AIM: Please reproduce each of the following lines exactly, with no changes.

Click-target data
————
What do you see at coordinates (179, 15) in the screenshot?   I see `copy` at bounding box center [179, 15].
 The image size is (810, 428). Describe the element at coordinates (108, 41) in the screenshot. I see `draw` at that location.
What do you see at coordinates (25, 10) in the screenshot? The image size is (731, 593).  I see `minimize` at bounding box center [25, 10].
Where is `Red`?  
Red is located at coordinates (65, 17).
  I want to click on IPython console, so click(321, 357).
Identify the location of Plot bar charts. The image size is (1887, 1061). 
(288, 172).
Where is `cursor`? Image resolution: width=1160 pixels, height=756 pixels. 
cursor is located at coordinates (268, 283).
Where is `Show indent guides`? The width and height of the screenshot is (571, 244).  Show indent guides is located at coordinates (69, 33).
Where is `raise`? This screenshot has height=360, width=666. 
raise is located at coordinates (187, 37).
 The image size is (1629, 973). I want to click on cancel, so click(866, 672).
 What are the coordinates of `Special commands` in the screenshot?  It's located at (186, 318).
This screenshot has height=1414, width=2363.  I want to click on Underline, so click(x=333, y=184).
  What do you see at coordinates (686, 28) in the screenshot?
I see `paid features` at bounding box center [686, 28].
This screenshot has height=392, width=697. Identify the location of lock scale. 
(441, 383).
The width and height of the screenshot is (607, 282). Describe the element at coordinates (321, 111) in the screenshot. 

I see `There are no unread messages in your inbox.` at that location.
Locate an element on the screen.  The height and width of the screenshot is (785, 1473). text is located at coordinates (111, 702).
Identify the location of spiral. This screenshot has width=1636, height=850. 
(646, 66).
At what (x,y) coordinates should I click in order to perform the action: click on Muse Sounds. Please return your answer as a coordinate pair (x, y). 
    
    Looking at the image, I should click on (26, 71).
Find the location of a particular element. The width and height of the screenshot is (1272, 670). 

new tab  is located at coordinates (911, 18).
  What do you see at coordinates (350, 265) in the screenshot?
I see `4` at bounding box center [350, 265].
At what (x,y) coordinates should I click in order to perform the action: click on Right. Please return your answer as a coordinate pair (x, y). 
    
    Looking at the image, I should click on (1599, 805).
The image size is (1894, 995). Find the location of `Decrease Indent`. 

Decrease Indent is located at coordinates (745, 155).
————
EXERCISE RESPONSE:
What do you see at coordinates (179, 15) in the screenshot?   I see `copy` at bounding box center [179, 15].
 The image size is (810, 428). Describe the element at coordinates (108, 41) in the screenshot. I see `draw` at that location.
What do you see at coordinates (25, 10) in the screenshot? The image size is (731, 593).  I see `minimize` at bounding box center [25, 10].
Where is `Red`?  
Red is located at coordinates (65, 17).
  I want to click on IPython console, so click(321, 357).
Identify the location of Plot bar charts. The image size is (1887, 1061). 
(288, 172).
Where is `cursor`? Image resolution: width=1160 pixels, height=756 pixels. 
cursor is located at coordinates (268, 283).
Where is `Show indent guides`? The width and height of the screenshot is (571, 244).  Show indent guides is located at coordinates (69, 33).
Where is `raise`? This screenshot has height=360, width=666. 
raise is located at coordinates (187, 37).
 The image size is (1629, 973). I want to click on cancel, so click(866, 672).
 What are the coordinates of `Special commands` in the screenshot?  It's located at (186, 318).
This screenshot has height=1414, width=2363.  I want to click on Underline, so click(x=333, y=184).
  What do you see at coordinates (686, 28) in the screenshot?
I see `paid features` at bounding box center [686, 28].
This screenshot has height=392, width=697. Identify the location of lock scale. 
(441, 383).
The width and height of the screenshot is (607, 282). Describe the element at coordinates (321, 111) in the screenshot. 

I see `There are no unread messages in your inbox.` at that location.
Locate an element on the screen.  The height and width of the screenshot is (785, 1473). text is located at coordinates (111, 702).
Identify the location of spiral. This screenshot has width=1636, height=850. 
(646, 66).
At what (x,y) coordinates should I click in order to perform the action: click on Muse Sounds. Please return your answer as a coordinate pair (x, y). 
    
    Looking at the image, I should click on (26, 71).
Find the location of a particular element. The width and height of the screenshot is (1272, 670). 

new tab  is located at coordinates (911, 18).
  What do you see at coordinates (350, 265) in the screenshot?
I see `4` at bounding box center [350, 265].
At what (x,y) coordinates should I click in order to perform the action: click on Right. Please return your answer as a coordinate pair (x, y). 
    
    Looking at the image, I should click on (1599, 805).
The image size is (1894, 995). Find the location of `Decrease Indent`. 

Decrease Indent is located at coordinates (745, 155).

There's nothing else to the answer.